David Lassman, the director of the Jane Austen Festival in Bath (Regency dress parade, bonnet-making workshops, ‘Tea with Mr Darcy’), submitted opening chapters and plot synopses of Austen’s novels to 18 British publishers and agents, changing just the titles and characters’ names. Lassman was ‘staggered’, he told the Guardian, when he received form letter rejections back. ‘If the major publishers can’t recognise great literature,’ he asked, ‘who knows what might be slipping through the net?’ Lassman admitted that he hadn’t yet been able to find a publisher for his own novel, a thriller.

Editorial assistants explained as patiently as they could that polite rejection letters are exactly what they’re supposed to send crackpots, not ‘Villain! Do you think I don’t know my Colin Firth?’ And even if they had rejected Austen’s novels not knowing who had really written them, Lassman’s experiment remains unrevealing: evaluation depends on context. A 21st-century reader, thinking that she’s reading work by a 21st-century writer, could well look at the opening of Sanditon – ‘A Gentleman and a Lady travelling from Tunbridge towards that part of the Sussex coast which lies between Hastings and Eastbourne, being induced by business to quit the high road and attempt a very rough lane, were overturned in toiling up its long ascent’ – and rule it out as pastiche: something trying too hard to sound like Jane Austen.
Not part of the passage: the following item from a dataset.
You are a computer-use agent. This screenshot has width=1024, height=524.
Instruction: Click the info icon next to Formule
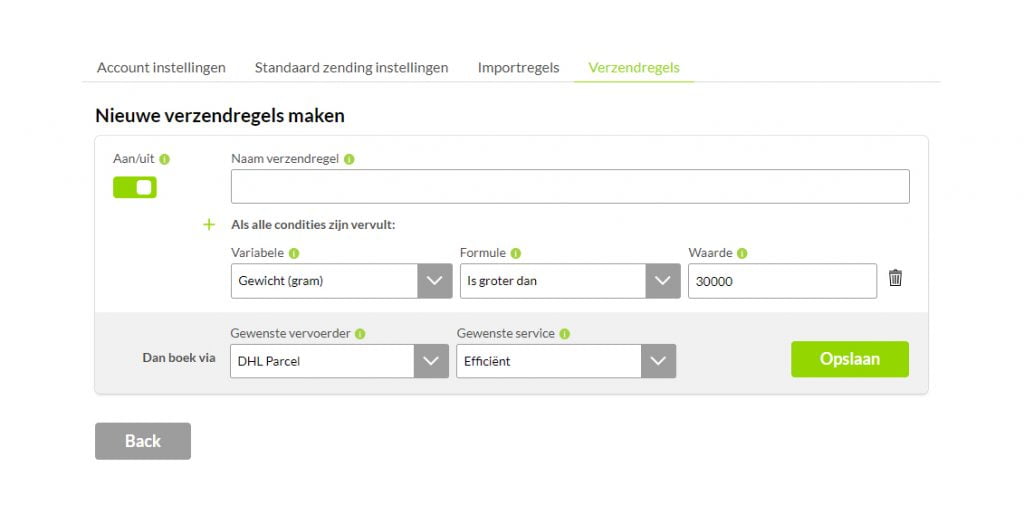coord(516,254)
But none of this seemed to matter. As soon as Lassman went to the press, the story became about the stupidity of the publishing world, that this is a wretched time for literature: ‘Jane Can’t Get Published’; ‘Austen Scam Exposes Publishers’ Pride and Prejudice’; ‘No Takers for Jane Austen’; ‘Jane Austen? They’ll Pass’; ‘Is Anyone Surprised?’ It’s essentially the same story that ran in 1984, when Doris Lessing wrote two novels under pseudonyms to make the point that no one would notice them. Or last year, when the Sunday Times sent 20 literary agents chapters from old novels by V.S. Naipaul and Stanley Middleton. Cue outrage, embarrassment, ‘we receive 50 manuscripts a day – we do our best.’

Are publishers less perspicacious than they used to be? The first time a version of Pride and Prejudice, called ‘First Impressions’, was offered to a publisher, in 1797, it was rejected – no response but ‘declined by return of post’. A few years later, Austen tried again, sending Northanger Abbey to a different publisher, Richard Crosby. He paid £10 for it, but didn’t publish it. In 1810, Thomas Egerton agreed to publish Sense and Sensibility on commission: Austen paid for her own printing and some advertising, and it found its readers. But what if Egerton had been of the same mind as Crosby? Of if Austen hadn’t been able to raise the money? Would she have kept trying – like William Golding, submitting and resubmitting Lord of the Flies 22 times? Or, what if, once Austen’s novels were published, no one noticed them? Moby-Dick sold 3180 copies in Melville’s lifetime – only two copies were bought in 1876 – and went out of print; he went to work as Deputy Inspector No. 75 of the United States Custom Service. Posterity made it up to him. But what about when it doesn’t?

Many families are haunted by an unrecognised genius, the one who should have made it, and didn’t. In mine it’s my grandfather’s uncle, Sim. He left the Bronx to live in Berlin between the wars, changed his name to ‘Sinclair’, knew Archipenko, Tchelitchew and Judy Holliday (when she was a baby: her parents were Abe and Helen Tuvim), wrote (one article) for Vanity Fair. But no one would publish his poems. Shortly before he either killed himself or died in a car accident, he entrusted them to my grandfather – perhaps he would be able to get them published. But he couldn’t, and for years the poems were lost. My Uncle Chuck found them for me a few weeks ago. They were typewritten, the pages yellowed but tidy, in a black folder with the title ‘The Fool Complains’. I didn’t know the saying and had to look it up: ‘The silly when deceived exclaim loudly; the fool complains; the honest man walks away and is silent.’ My own Uncle Sim! I would publish them myself. Then: an edition, a complete edition. Conferences. Translations. A biography. But, on inspection, the poems didn’t stand up. They’re not embarrassing – just too indebted to T.S. Eliot.